Sell N Brown as sales fall

Mail order group N Brown reported a sharp fall in September sales and it may have to cut prices to clear stock, says Questor

N Brown
350.2p+23.1p
Questor says SELL

Clothing retailers were hit hard in September as unseasonably warm weather meant fewer people treated themselves to a new coat.

N Brown [LON:BWNG] said yesterday that sales recovered in October and November, sending its shares up more than 8pc.

The mail order shopping group, which sells everything from homeware and shoes to clothing, said October and November sales increased by 1.5pc and 3pc respectively, after a 10.8pc slump in September. That meant a 2.3pc decline in overall third-quarter sales, and a 1.2pc fall in the year to date.

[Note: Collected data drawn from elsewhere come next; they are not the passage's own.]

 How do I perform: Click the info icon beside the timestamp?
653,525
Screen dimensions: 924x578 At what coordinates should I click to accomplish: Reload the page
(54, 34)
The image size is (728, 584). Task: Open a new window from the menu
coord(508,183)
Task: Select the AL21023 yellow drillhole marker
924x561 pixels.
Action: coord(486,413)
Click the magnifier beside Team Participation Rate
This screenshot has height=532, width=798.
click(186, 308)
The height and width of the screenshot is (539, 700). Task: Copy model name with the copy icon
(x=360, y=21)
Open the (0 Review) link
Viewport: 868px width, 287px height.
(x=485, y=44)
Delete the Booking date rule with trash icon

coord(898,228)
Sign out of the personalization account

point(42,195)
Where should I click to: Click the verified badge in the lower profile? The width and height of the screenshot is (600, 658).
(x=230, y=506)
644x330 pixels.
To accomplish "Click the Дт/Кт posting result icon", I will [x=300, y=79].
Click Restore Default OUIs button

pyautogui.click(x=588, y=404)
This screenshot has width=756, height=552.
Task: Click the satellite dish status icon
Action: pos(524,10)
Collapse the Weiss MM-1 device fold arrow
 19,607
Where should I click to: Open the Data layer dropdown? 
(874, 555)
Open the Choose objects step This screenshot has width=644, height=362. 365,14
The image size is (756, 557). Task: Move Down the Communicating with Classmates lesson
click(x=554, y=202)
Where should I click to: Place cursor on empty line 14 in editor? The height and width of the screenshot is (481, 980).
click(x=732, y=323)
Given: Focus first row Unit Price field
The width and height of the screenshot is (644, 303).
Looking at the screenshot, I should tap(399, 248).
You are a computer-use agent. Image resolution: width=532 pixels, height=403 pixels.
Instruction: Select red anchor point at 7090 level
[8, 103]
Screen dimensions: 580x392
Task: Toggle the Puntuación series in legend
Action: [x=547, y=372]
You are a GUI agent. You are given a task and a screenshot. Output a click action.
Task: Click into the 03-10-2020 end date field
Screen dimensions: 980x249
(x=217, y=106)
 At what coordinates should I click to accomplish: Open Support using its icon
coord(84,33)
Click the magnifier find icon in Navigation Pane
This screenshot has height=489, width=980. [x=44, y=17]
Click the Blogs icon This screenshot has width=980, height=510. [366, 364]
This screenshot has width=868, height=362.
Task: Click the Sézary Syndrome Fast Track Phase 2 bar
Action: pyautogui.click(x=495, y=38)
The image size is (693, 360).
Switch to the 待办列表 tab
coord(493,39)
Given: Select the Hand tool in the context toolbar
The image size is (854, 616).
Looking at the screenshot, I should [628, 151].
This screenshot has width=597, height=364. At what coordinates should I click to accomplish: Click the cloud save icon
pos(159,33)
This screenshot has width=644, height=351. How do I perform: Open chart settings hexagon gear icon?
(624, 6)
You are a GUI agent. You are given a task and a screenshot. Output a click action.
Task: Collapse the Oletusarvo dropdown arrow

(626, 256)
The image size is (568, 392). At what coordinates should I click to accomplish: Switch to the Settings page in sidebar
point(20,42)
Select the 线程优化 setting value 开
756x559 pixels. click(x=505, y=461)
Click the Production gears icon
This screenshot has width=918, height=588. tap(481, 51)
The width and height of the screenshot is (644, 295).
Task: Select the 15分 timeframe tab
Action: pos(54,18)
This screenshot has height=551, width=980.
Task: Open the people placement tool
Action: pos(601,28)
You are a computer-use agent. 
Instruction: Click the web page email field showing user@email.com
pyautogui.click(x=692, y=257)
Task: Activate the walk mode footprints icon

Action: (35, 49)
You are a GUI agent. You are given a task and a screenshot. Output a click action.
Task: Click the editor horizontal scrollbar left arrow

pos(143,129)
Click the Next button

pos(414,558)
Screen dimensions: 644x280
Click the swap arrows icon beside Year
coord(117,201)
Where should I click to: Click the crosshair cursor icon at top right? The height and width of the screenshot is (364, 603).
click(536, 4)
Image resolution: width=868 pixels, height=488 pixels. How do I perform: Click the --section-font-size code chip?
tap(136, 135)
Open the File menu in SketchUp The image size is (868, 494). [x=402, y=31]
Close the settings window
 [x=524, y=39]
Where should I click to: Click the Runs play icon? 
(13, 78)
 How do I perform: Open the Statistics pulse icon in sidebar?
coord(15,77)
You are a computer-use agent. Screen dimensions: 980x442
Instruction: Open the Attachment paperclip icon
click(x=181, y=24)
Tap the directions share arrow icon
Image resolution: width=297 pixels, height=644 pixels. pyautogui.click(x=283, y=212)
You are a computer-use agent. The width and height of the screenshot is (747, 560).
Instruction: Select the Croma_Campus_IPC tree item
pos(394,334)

Questor is concerned that investors diving back into the shares may be jumping the gun. N Brown has managed to increase sales recently, but at what price? The build-up of stock from the slow September may have been sold at reduced prices to remove the overhang.

N Brown did not provide details on the profit performance but did say that its gross profit margin was in line with management expectations, and the company provided “competitive value” for customers. The retailer said it expects “extremely competitive” conditions to remain until the end of the year and kept guidance unchanged.

Market expectations are for pre-tax profits of £88.6m in the year to the end of February, down 9pc on the £97.3m in the previous 12 months.

The other challenge facing the company is shifting from a catalogue-only business model, which is low cost, to selling online, in stores and catalogues and in America, which is increasing selling and administration costs. In the first half of the year operating profits declined 6.6pc on revenue down 0.6pc.

N Brown is still generating plenty of cash. However, with capital investment on a new distribution centre increasing to £30.8m, from £8.5m last year, net debt rose to £205.2m, from £197.9m last year. The debt levels compare with net assets of £495.3m.

The group’s reputation has been built on clothes in bigger sizes; the current poster boy for the company is the cricketer Andrew Flintoff and brands include High & Mighty, Jacamo and Simply Be.

We have previously warned about slowing sales and said it was “prudent to take some profits” (Sell, 465p, May 3). The shares are down 25pc since then, and with debts rising and sales slowing we retain that prudent approach. Sell.